My other sister is sister by mistake. Janey I have known for thirty one years and we have been through many big things of life together: sharing beds, head to foot, under mosquito nets in refugee camps in Honduras where we dated the same guy (not at the same time! I asked her permission when they were done). When I got engaged, Robert called her up in Alberta to say, “Naksa, Prendki,” and that I was engaged to him on our first date and about to be married, and she had a ticket to buy to come to my week-long wedding celebration. I set her up with her husband Dan and our home in Mexico was their first date. And for thirty one years, everyone has always assumed we were sisters. It still happens now when I drag her to wig shopping and eyebrow painting. Others peg us as sisters, and we have decided simply to give up and acknowledge, yes, we are sisters, born two months apart, and just watch their faces. 

In the women’s retreat I was at this weekend, our speaker told us about how her birth mom abandoned her, and how her adoptive dad abandoned her, and how after fifty years, she finally flew to Nova Scotia to meet her birth dad for the first time, where he threw a party with 80 new relatives including three new brothers, and put up a banner that said Welcome Home, and pinned a button on her that said “It’s a girl!” and gave her a huge hug, and told her he’d been praying for her every day of her life. See, the cold facts of birth and marriage do not necessarily fathers or sisters make. It’s a choice of love and a whole lot of grace.
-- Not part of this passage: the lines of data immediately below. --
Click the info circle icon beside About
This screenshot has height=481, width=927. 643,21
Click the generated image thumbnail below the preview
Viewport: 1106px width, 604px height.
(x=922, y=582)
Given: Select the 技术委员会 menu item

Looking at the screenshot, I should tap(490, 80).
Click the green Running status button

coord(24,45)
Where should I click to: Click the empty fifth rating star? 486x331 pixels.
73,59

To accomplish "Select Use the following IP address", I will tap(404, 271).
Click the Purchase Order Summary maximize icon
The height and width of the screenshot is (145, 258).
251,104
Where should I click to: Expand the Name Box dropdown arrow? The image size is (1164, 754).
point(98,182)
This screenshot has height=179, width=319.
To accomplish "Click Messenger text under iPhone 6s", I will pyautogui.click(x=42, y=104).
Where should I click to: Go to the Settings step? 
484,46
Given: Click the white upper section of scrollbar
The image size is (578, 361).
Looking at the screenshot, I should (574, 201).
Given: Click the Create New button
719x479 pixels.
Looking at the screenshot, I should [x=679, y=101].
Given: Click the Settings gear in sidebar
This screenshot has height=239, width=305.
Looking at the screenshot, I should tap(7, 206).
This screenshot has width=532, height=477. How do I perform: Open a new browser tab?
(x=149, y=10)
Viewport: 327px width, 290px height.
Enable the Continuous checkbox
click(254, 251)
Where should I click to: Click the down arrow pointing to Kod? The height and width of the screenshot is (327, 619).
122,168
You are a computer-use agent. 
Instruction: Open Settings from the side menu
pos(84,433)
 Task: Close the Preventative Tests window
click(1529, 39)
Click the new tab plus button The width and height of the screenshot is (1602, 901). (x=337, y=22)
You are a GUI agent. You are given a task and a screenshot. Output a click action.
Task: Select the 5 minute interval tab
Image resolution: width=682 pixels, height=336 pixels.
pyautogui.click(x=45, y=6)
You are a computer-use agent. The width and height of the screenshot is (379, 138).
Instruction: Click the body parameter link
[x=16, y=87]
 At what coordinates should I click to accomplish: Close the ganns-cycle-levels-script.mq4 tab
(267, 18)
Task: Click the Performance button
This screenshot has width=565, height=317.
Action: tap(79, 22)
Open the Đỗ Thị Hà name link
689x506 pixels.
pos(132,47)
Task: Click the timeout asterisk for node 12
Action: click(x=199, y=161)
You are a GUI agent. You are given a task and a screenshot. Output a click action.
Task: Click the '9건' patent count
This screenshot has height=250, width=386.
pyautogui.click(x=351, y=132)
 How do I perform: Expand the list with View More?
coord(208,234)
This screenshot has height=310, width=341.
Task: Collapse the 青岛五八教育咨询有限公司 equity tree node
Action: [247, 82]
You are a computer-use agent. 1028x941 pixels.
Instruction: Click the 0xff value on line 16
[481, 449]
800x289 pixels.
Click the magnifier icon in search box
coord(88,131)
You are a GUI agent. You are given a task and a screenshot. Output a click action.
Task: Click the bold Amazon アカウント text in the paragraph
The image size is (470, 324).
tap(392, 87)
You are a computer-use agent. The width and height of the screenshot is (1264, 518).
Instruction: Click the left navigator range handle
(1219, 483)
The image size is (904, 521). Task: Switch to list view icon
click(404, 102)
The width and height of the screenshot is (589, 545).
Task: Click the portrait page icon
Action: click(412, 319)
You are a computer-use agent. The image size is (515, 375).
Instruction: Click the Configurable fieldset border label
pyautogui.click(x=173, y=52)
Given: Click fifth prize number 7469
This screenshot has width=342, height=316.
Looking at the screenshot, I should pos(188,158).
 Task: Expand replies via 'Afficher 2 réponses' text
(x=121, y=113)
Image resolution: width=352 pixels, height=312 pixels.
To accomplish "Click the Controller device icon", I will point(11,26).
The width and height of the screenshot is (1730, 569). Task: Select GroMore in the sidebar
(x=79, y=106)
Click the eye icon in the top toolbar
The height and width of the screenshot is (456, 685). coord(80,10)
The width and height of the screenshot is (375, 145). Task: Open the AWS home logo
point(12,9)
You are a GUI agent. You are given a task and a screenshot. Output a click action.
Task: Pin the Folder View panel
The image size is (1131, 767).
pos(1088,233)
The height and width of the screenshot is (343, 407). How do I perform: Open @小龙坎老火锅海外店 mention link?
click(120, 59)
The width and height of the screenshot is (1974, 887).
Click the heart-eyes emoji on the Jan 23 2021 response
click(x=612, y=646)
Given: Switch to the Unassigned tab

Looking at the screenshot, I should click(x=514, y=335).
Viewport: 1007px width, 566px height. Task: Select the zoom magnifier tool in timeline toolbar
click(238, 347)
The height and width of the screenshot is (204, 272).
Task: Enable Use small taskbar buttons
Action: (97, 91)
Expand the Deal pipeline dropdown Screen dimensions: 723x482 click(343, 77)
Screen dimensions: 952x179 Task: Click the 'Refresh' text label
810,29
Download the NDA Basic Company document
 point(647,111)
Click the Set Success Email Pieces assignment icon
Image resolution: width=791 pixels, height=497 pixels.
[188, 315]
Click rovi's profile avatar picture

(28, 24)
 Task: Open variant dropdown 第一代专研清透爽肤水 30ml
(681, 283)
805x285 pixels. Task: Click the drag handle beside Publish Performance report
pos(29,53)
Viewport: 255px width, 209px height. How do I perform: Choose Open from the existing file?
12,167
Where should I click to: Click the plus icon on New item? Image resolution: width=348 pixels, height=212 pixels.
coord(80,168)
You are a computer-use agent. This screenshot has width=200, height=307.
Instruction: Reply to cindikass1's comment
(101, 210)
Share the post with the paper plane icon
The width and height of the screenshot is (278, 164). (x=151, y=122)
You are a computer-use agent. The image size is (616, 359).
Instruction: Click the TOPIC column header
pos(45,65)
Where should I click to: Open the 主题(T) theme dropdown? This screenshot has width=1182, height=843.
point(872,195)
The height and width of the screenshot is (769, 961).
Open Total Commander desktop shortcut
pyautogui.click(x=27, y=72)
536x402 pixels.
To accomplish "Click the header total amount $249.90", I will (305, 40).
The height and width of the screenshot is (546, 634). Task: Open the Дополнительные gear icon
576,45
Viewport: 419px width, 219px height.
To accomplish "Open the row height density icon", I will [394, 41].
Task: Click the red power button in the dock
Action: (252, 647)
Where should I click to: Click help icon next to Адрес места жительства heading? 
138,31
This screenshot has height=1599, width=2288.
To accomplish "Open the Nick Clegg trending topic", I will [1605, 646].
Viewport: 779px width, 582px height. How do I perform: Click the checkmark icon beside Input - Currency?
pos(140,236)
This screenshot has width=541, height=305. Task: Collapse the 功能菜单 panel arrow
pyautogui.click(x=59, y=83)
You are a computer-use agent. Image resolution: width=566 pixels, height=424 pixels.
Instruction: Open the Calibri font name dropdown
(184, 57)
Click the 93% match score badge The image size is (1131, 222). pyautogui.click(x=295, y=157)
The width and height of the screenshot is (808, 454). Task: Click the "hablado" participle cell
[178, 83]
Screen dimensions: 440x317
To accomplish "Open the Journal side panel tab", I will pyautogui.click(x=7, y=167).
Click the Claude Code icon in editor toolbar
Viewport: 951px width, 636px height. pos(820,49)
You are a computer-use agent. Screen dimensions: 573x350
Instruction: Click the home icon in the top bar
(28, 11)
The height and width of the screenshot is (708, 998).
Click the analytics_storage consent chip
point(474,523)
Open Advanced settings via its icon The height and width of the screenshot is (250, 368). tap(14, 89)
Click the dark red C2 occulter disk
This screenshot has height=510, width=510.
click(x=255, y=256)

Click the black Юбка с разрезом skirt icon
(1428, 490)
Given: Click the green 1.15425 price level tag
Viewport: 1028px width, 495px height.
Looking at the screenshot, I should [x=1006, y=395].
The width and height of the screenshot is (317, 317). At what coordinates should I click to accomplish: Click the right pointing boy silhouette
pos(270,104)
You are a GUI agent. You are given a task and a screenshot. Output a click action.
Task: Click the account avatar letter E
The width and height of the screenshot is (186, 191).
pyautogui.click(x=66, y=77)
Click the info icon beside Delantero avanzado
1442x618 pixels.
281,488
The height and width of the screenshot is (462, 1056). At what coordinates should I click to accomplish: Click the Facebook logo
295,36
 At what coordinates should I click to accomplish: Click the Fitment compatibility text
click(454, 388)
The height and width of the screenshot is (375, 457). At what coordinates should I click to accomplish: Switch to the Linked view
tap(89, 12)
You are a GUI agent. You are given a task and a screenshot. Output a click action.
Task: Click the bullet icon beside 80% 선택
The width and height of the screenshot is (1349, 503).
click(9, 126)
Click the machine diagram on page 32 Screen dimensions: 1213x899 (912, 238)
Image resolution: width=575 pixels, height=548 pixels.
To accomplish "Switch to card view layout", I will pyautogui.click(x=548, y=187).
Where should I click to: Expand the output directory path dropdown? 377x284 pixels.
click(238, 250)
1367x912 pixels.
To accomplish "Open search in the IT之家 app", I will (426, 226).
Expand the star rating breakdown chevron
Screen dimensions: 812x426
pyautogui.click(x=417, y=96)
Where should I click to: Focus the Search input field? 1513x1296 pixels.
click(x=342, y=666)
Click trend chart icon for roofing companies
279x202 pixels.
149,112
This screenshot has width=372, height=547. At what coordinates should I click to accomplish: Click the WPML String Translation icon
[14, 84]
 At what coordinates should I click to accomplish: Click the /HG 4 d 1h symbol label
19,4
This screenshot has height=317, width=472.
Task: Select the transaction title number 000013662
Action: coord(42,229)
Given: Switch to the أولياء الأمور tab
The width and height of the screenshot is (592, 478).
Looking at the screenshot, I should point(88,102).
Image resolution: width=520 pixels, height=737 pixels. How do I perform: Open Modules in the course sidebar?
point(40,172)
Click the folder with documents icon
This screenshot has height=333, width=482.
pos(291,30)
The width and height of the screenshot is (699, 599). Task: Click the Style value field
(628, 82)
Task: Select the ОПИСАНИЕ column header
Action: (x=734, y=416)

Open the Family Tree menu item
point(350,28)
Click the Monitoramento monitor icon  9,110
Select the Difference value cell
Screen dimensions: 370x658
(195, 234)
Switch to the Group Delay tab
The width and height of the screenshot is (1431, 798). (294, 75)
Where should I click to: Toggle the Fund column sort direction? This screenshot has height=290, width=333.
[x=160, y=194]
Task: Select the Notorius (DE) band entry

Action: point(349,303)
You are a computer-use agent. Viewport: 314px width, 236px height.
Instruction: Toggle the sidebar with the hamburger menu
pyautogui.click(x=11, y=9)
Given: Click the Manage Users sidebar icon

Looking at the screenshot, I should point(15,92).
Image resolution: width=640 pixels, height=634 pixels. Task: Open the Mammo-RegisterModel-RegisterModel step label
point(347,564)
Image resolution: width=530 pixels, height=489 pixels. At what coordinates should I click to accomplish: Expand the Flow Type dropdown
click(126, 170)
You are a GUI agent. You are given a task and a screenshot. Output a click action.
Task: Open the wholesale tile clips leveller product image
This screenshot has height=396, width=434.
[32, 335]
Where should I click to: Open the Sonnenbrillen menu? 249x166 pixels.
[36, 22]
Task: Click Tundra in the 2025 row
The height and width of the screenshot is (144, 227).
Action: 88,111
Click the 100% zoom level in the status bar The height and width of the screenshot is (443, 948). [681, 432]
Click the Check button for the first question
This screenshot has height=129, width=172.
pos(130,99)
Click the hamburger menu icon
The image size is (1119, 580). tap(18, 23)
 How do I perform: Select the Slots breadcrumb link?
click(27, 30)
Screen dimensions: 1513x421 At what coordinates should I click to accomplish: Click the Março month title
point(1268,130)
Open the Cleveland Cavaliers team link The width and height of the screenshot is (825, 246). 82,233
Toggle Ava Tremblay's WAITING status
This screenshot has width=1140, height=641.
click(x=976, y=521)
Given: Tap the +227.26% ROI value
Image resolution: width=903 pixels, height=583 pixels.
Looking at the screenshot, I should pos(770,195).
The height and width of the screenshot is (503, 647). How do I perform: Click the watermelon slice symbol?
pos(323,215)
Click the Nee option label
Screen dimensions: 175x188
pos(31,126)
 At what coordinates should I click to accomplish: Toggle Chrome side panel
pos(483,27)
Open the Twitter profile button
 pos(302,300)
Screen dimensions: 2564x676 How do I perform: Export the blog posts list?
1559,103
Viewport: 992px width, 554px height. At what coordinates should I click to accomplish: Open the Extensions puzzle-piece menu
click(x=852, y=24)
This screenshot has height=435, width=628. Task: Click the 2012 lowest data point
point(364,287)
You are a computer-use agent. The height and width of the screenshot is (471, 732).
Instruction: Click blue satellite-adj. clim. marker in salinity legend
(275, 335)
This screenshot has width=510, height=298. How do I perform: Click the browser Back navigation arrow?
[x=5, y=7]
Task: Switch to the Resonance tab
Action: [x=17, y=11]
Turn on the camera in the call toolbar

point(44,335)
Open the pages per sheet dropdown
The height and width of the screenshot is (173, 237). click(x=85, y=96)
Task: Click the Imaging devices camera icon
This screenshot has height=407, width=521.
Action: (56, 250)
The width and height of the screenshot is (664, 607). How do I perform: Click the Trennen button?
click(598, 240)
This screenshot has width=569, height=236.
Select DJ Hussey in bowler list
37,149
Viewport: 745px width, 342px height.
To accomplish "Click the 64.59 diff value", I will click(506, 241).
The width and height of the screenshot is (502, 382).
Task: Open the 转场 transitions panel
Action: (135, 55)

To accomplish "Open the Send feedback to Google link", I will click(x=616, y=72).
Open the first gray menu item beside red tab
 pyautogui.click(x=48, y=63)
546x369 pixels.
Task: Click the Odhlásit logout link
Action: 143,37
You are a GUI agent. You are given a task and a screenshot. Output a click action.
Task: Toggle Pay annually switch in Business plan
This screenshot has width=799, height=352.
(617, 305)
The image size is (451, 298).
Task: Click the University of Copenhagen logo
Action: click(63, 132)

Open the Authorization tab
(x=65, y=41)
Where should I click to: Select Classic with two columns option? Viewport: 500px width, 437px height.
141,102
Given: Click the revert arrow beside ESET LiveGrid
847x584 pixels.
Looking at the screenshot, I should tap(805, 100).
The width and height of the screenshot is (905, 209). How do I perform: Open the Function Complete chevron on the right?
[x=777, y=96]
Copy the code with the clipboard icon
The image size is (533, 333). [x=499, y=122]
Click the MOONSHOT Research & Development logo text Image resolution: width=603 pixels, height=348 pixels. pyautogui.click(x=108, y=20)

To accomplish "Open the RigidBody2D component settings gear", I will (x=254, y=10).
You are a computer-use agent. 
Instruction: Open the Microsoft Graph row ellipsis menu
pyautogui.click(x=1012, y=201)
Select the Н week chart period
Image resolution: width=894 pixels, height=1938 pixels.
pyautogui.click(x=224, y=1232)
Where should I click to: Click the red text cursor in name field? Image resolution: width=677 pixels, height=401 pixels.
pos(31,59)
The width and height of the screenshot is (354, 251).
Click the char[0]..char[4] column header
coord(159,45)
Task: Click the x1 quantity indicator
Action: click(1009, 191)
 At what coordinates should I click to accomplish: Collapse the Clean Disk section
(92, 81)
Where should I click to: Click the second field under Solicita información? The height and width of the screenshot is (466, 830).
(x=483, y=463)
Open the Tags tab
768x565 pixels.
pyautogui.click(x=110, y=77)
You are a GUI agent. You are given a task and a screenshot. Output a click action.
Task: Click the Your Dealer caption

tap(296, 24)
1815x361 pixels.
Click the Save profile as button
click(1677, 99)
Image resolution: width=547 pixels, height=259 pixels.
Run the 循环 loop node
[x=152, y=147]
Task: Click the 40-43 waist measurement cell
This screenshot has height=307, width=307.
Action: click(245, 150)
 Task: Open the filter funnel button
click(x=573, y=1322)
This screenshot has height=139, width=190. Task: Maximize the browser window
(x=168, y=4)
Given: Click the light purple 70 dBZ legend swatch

God has adopted us into his family, giving us a Father and brothers and sisters, and though I don’t know all of them yet, there’s a party planned, a banner waiting, a button to be pinned on with my new family name, and a whole lot of new relatives to meet. At the beginning of this update, I said I have 6 sisters, but actually, I have many more, and you will meet some of them here. As a wise man once said, “Who is my mother, my sister? The one who walks with my Father is my mother, my sister.” Like I said, there’s treasure everywhere.